[Records for locating displayed items]:
________________
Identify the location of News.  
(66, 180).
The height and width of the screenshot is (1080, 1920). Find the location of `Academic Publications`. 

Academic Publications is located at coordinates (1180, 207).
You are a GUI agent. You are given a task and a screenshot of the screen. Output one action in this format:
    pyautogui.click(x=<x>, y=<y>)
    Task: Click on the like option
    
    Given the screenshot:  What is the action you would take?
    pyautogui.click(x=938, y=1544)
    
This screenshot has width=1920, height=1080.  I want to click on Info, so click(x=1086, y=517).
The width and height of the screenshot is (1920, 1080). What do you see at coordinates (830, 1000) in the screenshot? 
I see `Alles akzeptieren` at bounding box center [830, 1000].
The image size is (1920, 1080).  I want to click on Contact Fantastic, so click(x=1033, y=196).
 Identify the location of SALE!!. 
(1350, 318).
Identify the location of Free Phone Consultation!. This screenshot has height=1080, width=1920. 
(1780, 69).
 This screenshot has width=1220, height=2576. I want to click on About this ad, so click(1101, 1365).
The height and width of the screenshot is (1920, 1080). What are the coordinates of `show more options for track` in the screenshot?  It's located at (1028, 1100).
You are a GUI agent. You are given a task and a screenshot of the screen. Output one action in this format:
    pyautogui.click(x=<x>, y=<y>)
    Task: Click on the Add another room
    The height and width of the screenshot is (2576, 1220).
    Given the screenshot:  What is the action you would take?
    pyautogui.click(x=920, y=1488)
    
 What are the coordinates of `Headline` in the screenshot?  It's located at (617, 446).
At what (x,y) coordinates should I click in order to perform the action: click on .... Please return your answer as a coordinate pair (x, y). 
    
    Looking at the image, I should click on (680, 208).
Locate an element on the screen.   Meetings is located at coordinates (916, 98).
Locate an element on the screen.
________________
Reproduce every item above verbatim, from the first line to the last.

[EXERCISE RESULT]:
Identify the location of News.  
(66, 180).
The height and width of the screenshot is (1080, 1920). Find the location of `Academic Publications`. 

Academic Publications is located at coordinates (1180, 207).
You are a GUI agent. You are given a task and a screenshot of the screen. Output one action in this format:
    pyautogui.click(x=<x>, y=<y>)
    Task: Click on the like option
    
    Given the screenshot:  What is the action you would take?
    pyautogui.click(x=938, y=1544)
    
This screenshot has width=1920, height=1080.  I want to click on Info, so click(x=1086, y=517).
The width and height of the screenshot is (1920, 1080). What do you see at coordinates (830, 1000) in the screenshot? 
I see `Alles akzeptieren` at bounding box center [830, 1000].
The image size is (1920, 1080).  I want to click on Contact Fantastic, so click(x=1033, y=196).
 Identify the location of SALE!!. 
(1350, 318).
Identify the location of Free Phone Consultation!. This screenshot has height=1080, width=1920. 
(1780, 69).
 This screenshot has width=1220, height=2576. I want to click on About this ad, so click(1101, 1365).
The height and width of the screenshot is (1920, 1080). What are the coordinates of `show more options for track` in the screenshot?  It's located at (1028, 1100).
You are a GUI agent. You are given a task and a screenshot of the screen. Output one action in this format:
    pyautogui.click(x=<x>, y=<y>)
    Task: Click on the Add another room
    The height and width of the screenshot is (2576, 1220).
    Given the screenshot:  What is the action you would take?
    pyautogui.click(x=920, y=1488)
    
 What are the coordinates of `Headline` in the screenshot?  It's located at (617, 446).
At what (x,y) coordinates should I click in order to perform the action: click on .... Please return your answer as a coordinate pair (x, y). 
    
    Looking at the image, I should click on (680, 208).
Locate an element on the screen.   Meetings is located at coordinates (916, 98).
Locate an element on the screen.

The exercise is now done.